:: REQUIRED WORK ::
A – In the forum thread about MiXCR, under what condition does MiXCR align the D segment?
B – Summarize the forum thread about MiXCR in two sentences.

:: TEXT PASSAGE ::
Can I use MiXCR on incomplete IgH BCR?


#1

Hi all,

I am new to BCR seq. and we are going to use multiplex PCR protocol to detect incomplete IgH(D-J) and by Illumina Hiseq 150*2 in B-ALL patients. Since we are amplifying BCR (DNA) without V segment, can I still use MiXCR to process the data? If yes, which parameters I must use in the alignment?

Previously I just have used 5RACE method and RNA as input for the BCR seq.

Thank you very much!


#2

MIXCR can fetch data from incomplete reads and assemble clonotypes, for example in case of RNA-Seq. However the assumption is that you deal with “canonical” rearrangements and all trimmed/missing V-segments are due to read coverage. The problem in your case is that MIXCR will only align D segment if both V and J were found, as D segment alignments are tricky. So for IGHD-IGHJ the answer is no. You can make a feature request at MIXCR/Issues.

As for your dataset, I can recommend Vidjil software that is optimized for handling incomplete rearrangements and cancer data, the list of supported events and loci is here.

:: EXTRACTED RECORDS ::

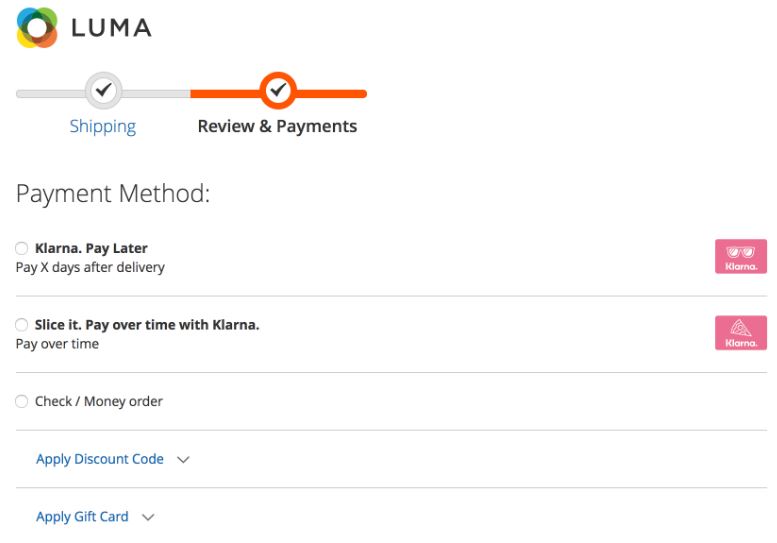Viewport: 777px width, 543px height.
Task: Click the LUMA wordmark text
Action: pos(111,28)
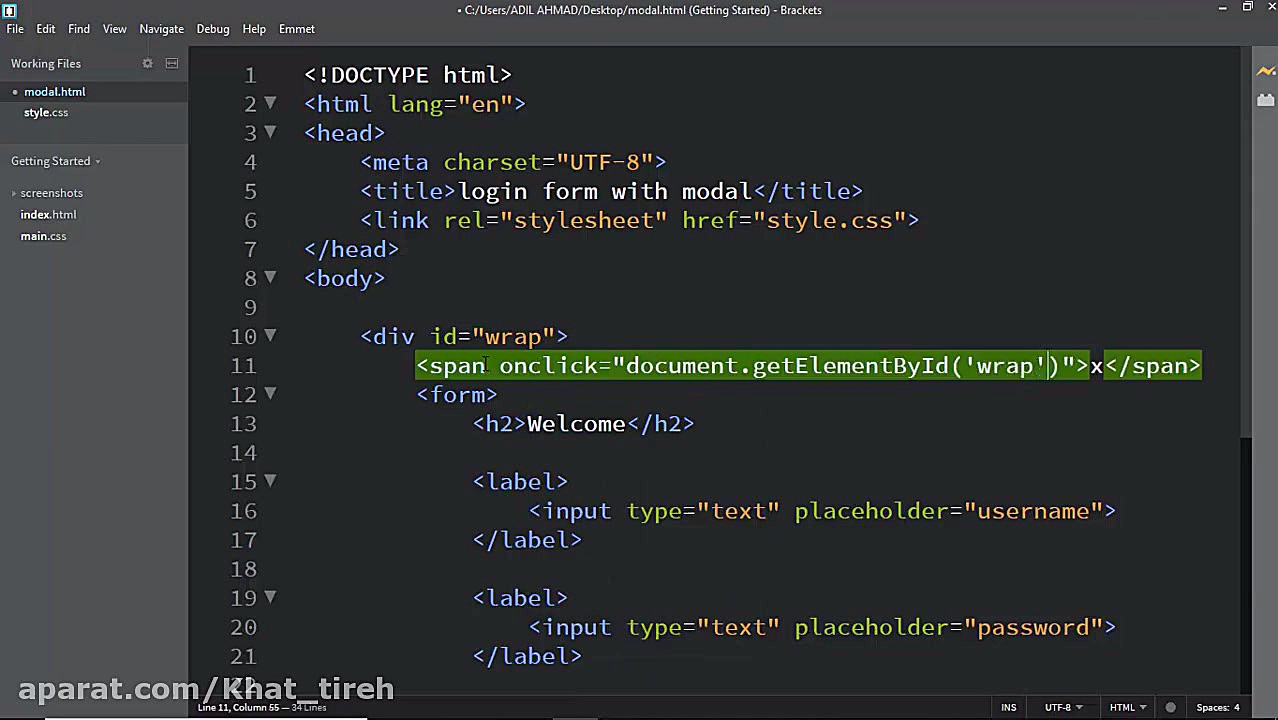Open the HTML language mode dropdown
Screen dimensions: 1278x720
pyautogui.click(x=1123, y=707)
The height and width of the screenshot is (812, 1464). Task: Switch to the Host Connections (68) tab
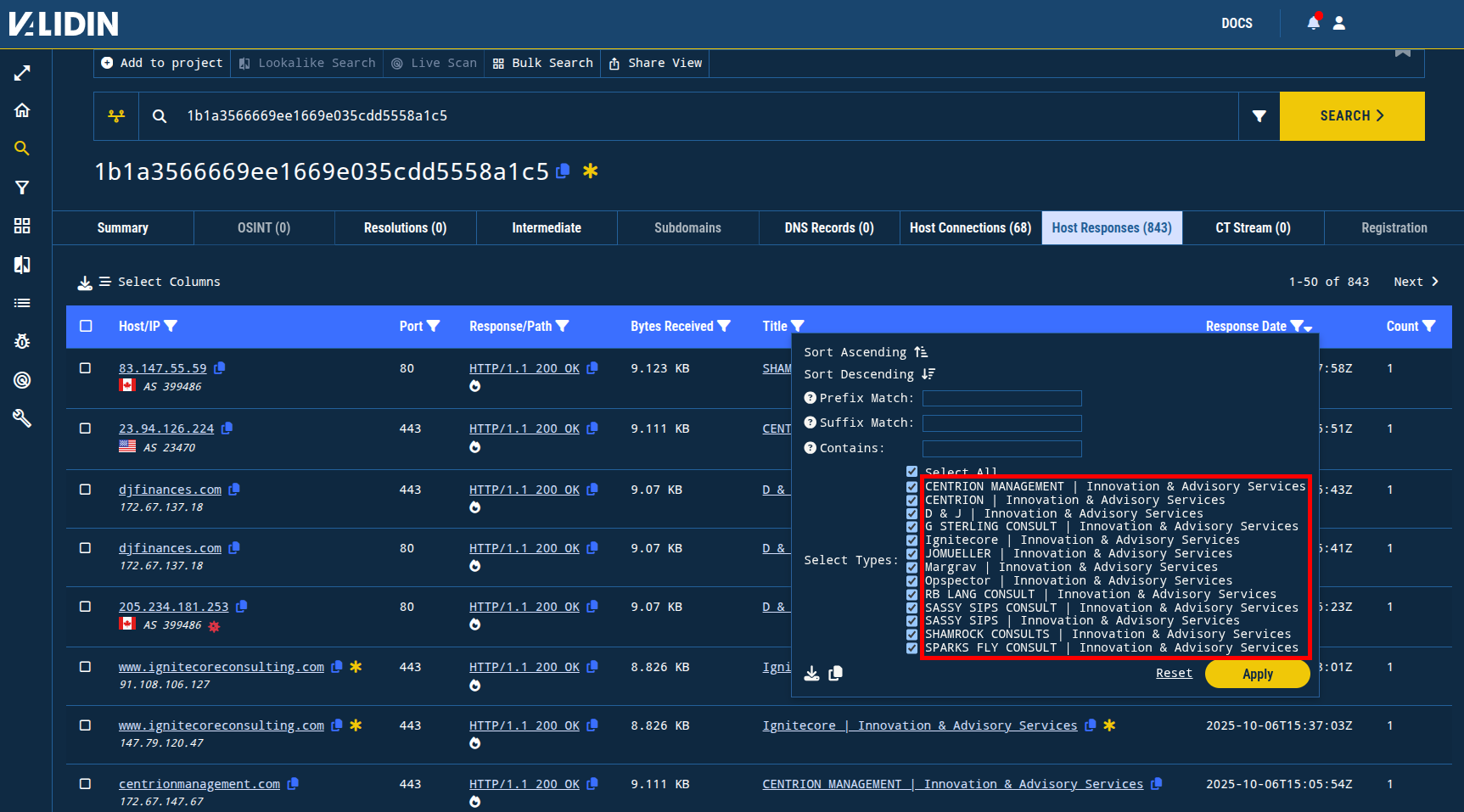[x=970, y=227]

:: ANSWERS TO THE PROBLEMS ::
A – MiXCR aligns the D segment only if both the V and J segments were found.

B – A user new to BCR sequencing asks whether MiXCR can process multiplex PCR data on incomplete IgH (D-J) rearrangements amplified without the V segment in B-ALL patients. A reply explains that MiXCR aligns the D segment only when both V and J are found, so the answer for IGHD-IGHJ is no, and it recommends Vidjil software as optimized for incomplete rearrangements and cancer data.